By the gift of hope, we can desire what God desires. By the gift of love, we can love the way God loves: selflessly, generously forgiving everyone and even loving our enemies. And we received the seven gifts of the spirit: wisdom, understanding, counsel, fortitude, knowledge, piety, and the fear of the Lord. 

I mean, how in the world does Saint Maximilian Kolbe, when the commandant in Auschwitz was picking out ten men to die of starvation and Kolbe is spared, how does he step out of the ranks and give his life for another man?

Kolbe can do it because God the Holy Trinity, Father, Son, and Spirit were pulsating through him. When almost all men would curse God and man in that starvation bunker, the guards later testified that they saw pure light radiating from Kolbe’s body each day. God, who is pure light flowing through him, enables him to do what is beyond human power.

Jesus said we will receive the Holy Spirit and power, and we really do. But I don't think we know the power that resides within us.

Three

Collaborating with God 

In 1 Corinthians 3:9, “For we are God’s co-workers; you are God’s field, God’s building.”

Paul is unambiguous: God chooses to act with human collaborators, not apart from them. The Father saved the world through the Son in the Holy Spirit, and now that same Son and Spirit live in us and save people through us.

There are people around us who still need to encounter the love of God and be saved, and God chooses to reach them through human lives that have been transformed from within by His own divine life. The Son and the Holy Spirit do not merely assist us from the outside; they live and act in us. Through our families and friendships, our words and example, our prayer, our work, our joy, and even our suffering, God Himself operates through us, making us true collaborators in His saving work.

When we say yes to God and cooperate with His grace, He truly acts through us for the salvation of others.

Four

The Holy Spirit is the Primary Agent in Prayer

Again, Paul tells us, “The Spirit too comes to help us in our weakness. For when we cannot choose words in order to pray properly, the Spirit himself expresses our plea in a way that could never be put into words, and God who knows everything in our hearts knows perfectly well what he means...” Romans 8:26-27

Prayer does not depend on our skill, our feelings, or our ability to concentrate. Prayer begins with the Holy Spirit already living and acting within us. It is the Spirit who prays in us and through us to the Father. And paradoxically, it is often precisely in our weakness, our dryness, distraction, confusion, or suffering, that the Spirit’s prayer is most powerful, because then it is most clearly His work and not our own. As Jesus says, “My power is made perfect in weakness.”

Nothing, no dryness, distraction, confusion, or suffering, can stop the Holy Spirit from praying within us. Our part is simple but real: to show up, to set aside the time for prayer, to ask the Spirit to pray in us, and to remain there in trust. When we do this, God Himself carries the prayer, and His power is at work in us even when we feel nothing at all.

Five

We Must Play Our Part 

In the second part of the Scripture passage we started this meditation with (2 Peter 1:5), Peter tells us that we share in the divine nature, God is operating within us, but we have to do our part.

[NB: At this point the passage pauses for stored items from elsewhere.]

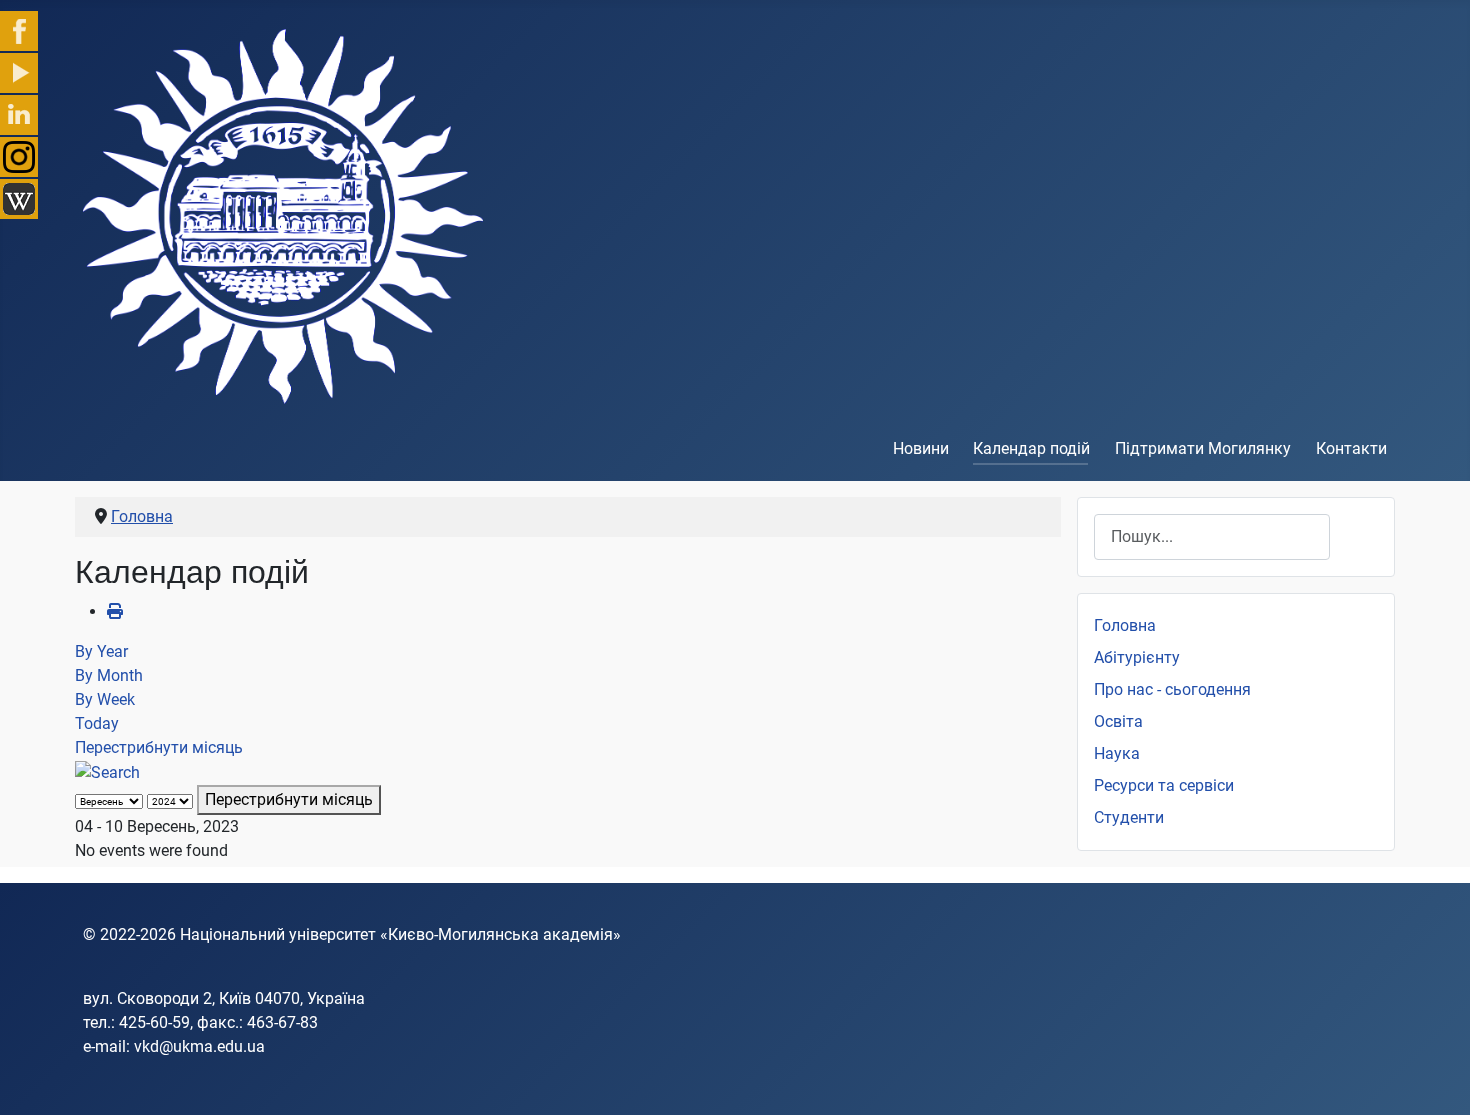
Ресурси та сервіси (1164, 785)
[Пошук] (107, 771)
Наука (1117, 753)
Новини (921, 448)
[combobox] (1212, 536)
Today (97, 723)
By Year (101, 651)
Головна (1125, 625)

“But to attain this, you will have to do your utmost yourselves, adding goodness to the faith that you have, understanding to your goodness, self-control to your understanding, patience to your self-control, true devotion to your patience, kindness towards your fellow men to your devotion, and, to this kindness, love. If you have a generous supply of these, they will not leave you ineffectual or unproductive: they will bring you to a real knowledge of our Lord Jesus Christ.”

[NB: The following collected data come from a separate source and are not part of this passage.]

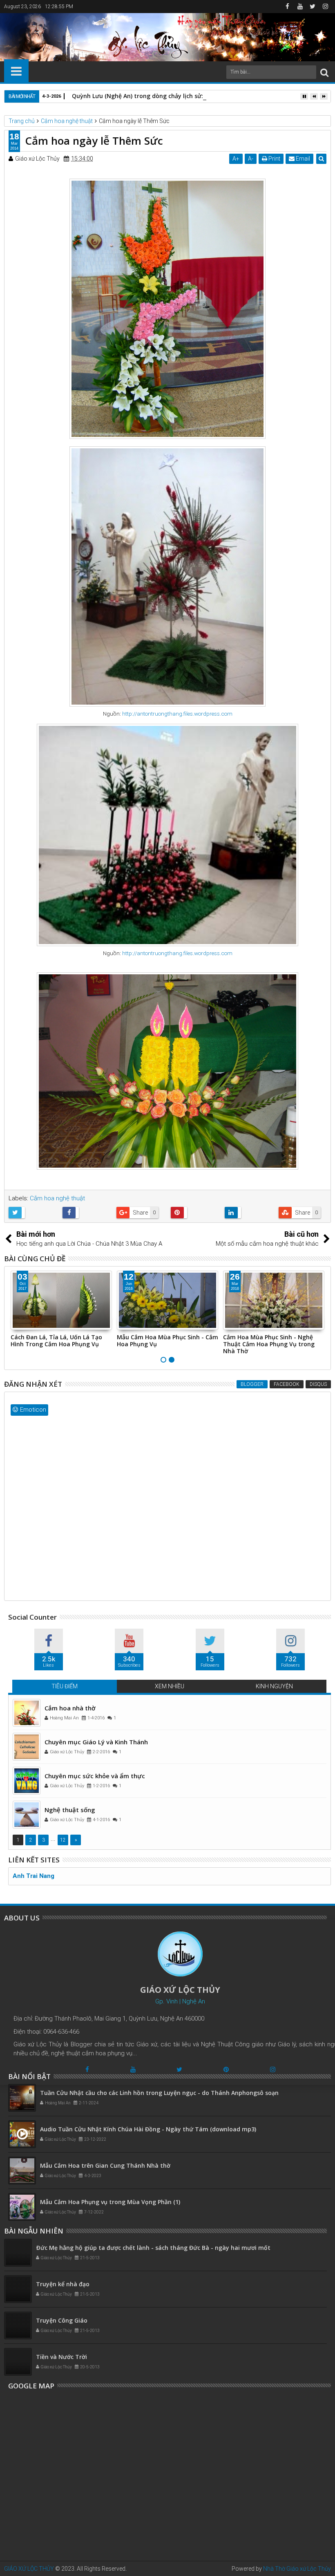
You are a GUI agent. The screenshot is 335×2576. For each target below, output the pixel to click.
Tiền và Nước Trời (61, 2357)
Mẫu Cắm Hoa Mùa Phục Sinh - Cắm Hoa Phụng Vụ (61, 1340)
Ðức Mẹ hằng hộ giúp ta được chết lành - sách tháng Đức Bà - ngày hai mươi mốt (153, 2247)
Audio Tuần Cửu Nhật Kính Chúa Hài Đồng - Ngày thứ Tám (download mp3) (148, 2129)
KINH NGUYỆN (274, 1686)
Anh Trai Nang (33, 1876)
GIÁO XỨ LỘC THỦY (29, 2568)
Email (302, 158)
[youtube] (300, 6)
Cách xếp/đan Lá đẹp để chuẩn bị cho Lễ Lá (270, 1340)
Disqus (318, 1384)
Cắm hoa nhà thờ (70, 1708)
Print (273, 158)
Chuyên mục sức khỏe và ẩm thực (95, 1776)
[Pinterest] (226, 2069)
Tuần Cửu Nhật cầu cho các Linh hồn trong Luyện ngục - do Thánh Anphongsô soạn (159, 2093)
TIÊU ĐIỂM (64, 1686)
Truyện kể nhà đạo (62, 2284)
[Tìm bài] (324, 72)
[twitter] (312, 6)
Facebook (286, 1384)
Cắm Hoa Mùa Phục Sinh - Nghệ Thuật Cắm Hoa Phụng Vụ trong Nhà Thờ (162, 1344)
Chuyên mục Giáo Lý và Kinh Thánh (96, 1742)
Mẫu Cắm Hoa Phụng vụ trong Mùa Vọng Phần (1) (110, 2202)
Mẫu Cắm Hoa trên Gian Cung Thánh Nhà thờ (105, 2165)
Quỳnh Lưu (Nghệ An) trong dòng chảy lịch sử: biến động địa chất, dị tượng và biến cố (194, 96)
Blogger (252, 1384)
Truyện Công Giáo (61, 2320)
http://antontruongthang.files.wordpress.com (177, 713)
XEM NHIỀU (169, 1686)
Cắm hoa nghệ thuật (57, 1198)
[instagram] (325, 6)
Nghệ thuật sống (70, 1810)
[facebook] (287, 6)
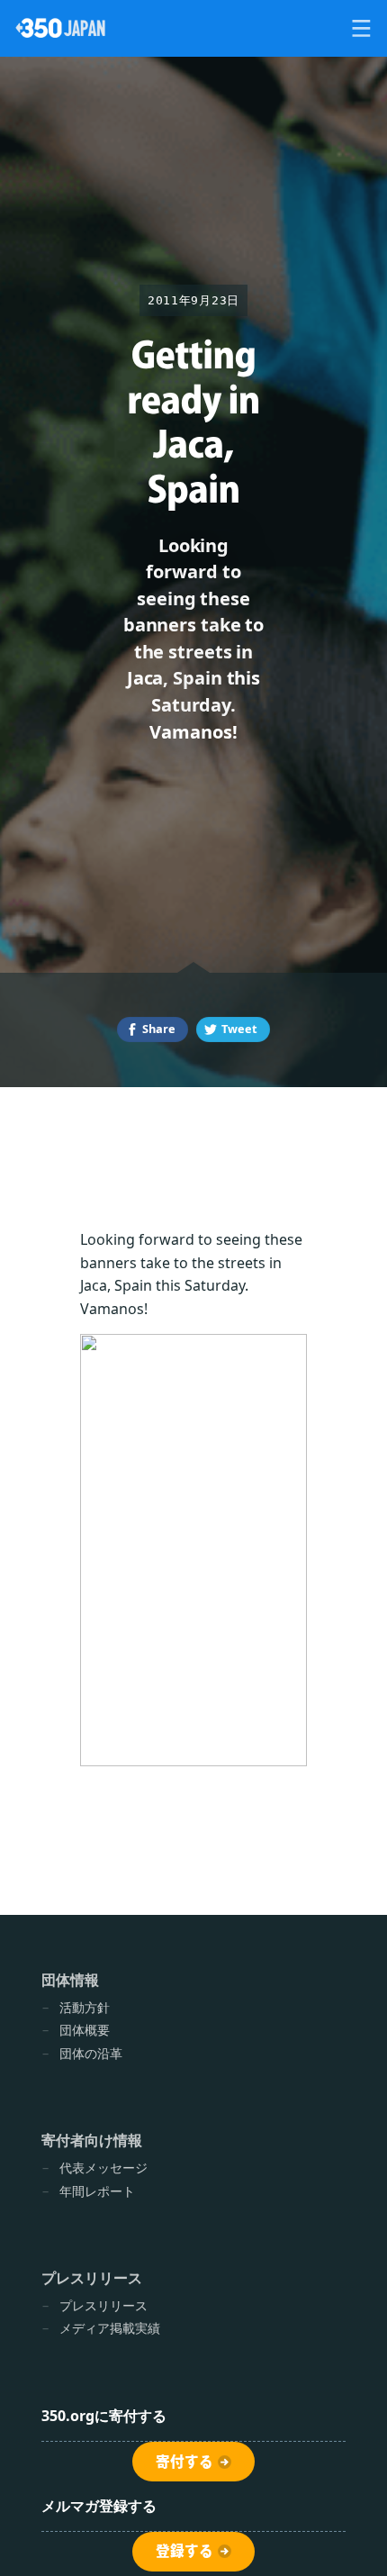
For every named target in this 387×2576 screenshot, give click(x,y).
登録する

How can we unleash the power of the Spirit in our lives? The simplest way to do this is through daily meditation and a resolution. This is where we hear the word of God, think about it seriously, apply it to our lives, see what the Spirit is inspiring in us, and then practice some good action that day to make it a habit, a virtue. This is how we allow the power of Jesus and the Spirit to operate through us and for us to truly collaborate with God as His sons and daughters.